By contrast, the private companies who face higher costs will be intensely aware of it and will consequently scream bloody murder. They will funnel money to politicians; they will pay for protests and petitions; they will fund bogus studies showing that the economy will collapse if they have to pay their own costs.
It’s a classic political economy dilemma: Losers cry louder than winners cheer. The brute political fact is that any business or industry that has succeeded in externalizing costs is massively incentivized to keep them externalized. There is no comparable intensity on the side of those who would benefit from the shift. In politics, intensity wins. In terms of political economy, the battle is intrinsically weighted against the public interest.
The toxics example
Last spring, EPA proposed some toxics rules that would have been quite strict, reflecting the enormous health damage done by mercury and its ilk. All boilers and incinerators would have been forced to use the “maximum available technology” to limit their emissions. Industry freaked out, so the politicians who listen to industry freaked out. EPA has now backed down, issuing a far milder rules that will cost industry far less. Unsurprisingly, industry is still freaking out. EPA has said it will have an extended comment period, so who knows, maybe the agency will back down even more. That’s how these things go.
Consider the result, though: According to EPA, for every dollar industry invests in complying with the boiler rules, there will be $12 to $24 in public health benefits.

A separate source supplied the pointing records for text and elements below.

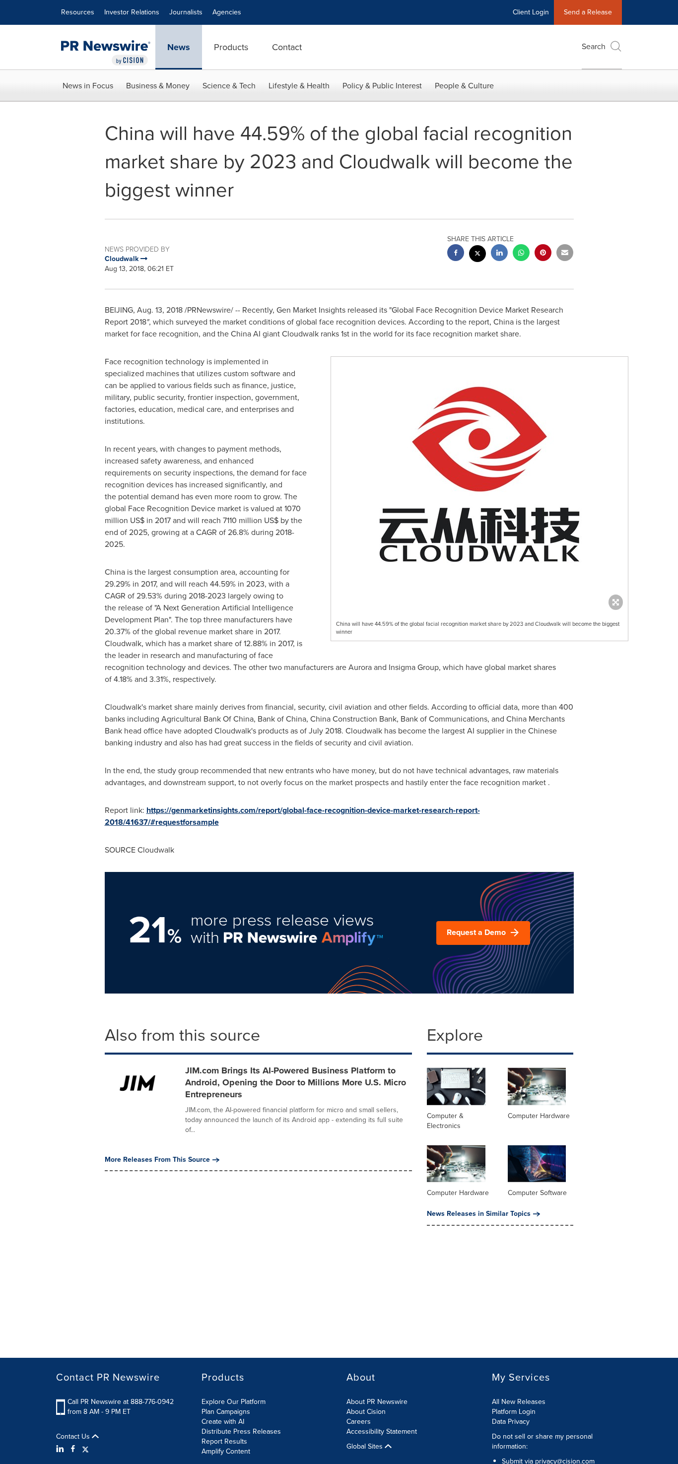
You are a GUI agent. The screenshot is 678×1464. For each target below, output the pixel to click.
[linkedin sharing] (499, 254)
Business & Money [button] (158, 85)
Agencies (226, 12)
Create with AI (223, 1421)
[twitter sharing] (477, 255)
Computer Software (537, 1193)
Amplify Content (226, 1451)
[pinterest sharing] (543, 254)
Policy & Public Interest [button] (382, 85)
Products (231, 47)
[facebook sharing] (455, 254)
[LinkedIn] (61, 1449)
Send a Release (588, 12)
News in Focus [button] (88, 85)
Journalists (186, 12)
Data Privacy (511, 1421)
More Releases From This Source (157, 1160)
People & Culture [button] (464, 85)
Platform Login (514, 1411)
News (178, 47)
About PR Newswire (376, 1402)
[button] (479, 481)
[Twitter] (85, 1449)
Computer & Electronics (445, 1121)
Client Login (531, 12)
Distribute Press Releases (241, 1431)
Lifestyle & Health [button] (299, 85)
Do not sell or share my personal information (542, 1441)
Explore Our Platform (234, 1402)
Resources (77, 12)
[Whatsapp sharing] (521, 254)
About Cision (366, 1411)
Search (594, 46)
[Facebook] (72, 1449)
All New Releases (518, 1402)
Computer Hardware (539, 1116)
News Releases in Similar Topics (479, 1214)
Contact (287, 47)
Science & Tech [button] (229, 85)
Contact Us (74, 1437)
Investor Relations (131, 12)
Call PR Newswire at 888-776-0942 (121, 1402)
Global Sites (365, 1447)
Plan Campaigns (226, 1411)
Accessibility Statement (381, 1431)
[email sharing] (564, 254)
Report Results (224, 1441)
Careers (358, 1421)
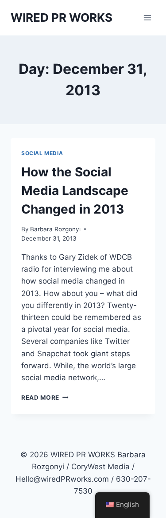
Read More (45, 397)
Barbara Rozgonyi (55, 229)
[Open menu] (147, 17)
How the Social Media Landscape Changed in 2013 (74, 190)
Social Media (42, 153)
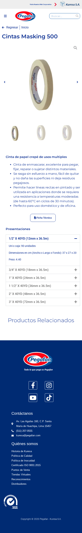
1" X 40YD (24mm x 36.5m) (27, 278)
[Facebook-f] (33, 385)
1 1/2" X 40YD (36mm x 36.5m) (30, 286)
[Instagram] (49, 385)
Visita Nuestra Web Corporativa (40, 4)
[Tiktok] (49, 397)
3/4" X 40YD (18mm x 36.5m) (29, 270)
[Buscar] (77, 16)
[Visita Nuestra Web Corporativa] (55, 5)
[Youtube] (33, 397)
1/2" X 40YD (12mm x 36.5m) (29, 238)
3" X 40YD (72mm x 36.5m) (27, 302)
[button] (5, 16)
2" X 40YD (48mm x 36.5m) (27, 294)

One way of reacting to that is, “Wow, these regulations make sense!” That’s the line EPA is pushing.
From another perspective, though, the rules don’t make sense. They leave too many externalities unpriced! If a dollar of investment produces $12 in health benefits, that means the regulations could have been 12 times stronger without imposing net costs on the economy. An optimal program would have equal costs and benefits. Anything short of that means we’re leaving improved economic productivity and thousands of human lives on the table in order to give industry a break.
The incredibly high benefit-cost ratio for these toxics rules ought to be an outrage. It ought to lead to widespread demands for stricter rules. Instead, it hasn’t even slowed the stampede of political opposition to the rules. That is the political economy of pricing externalities, in a nutshell: the status quo wins.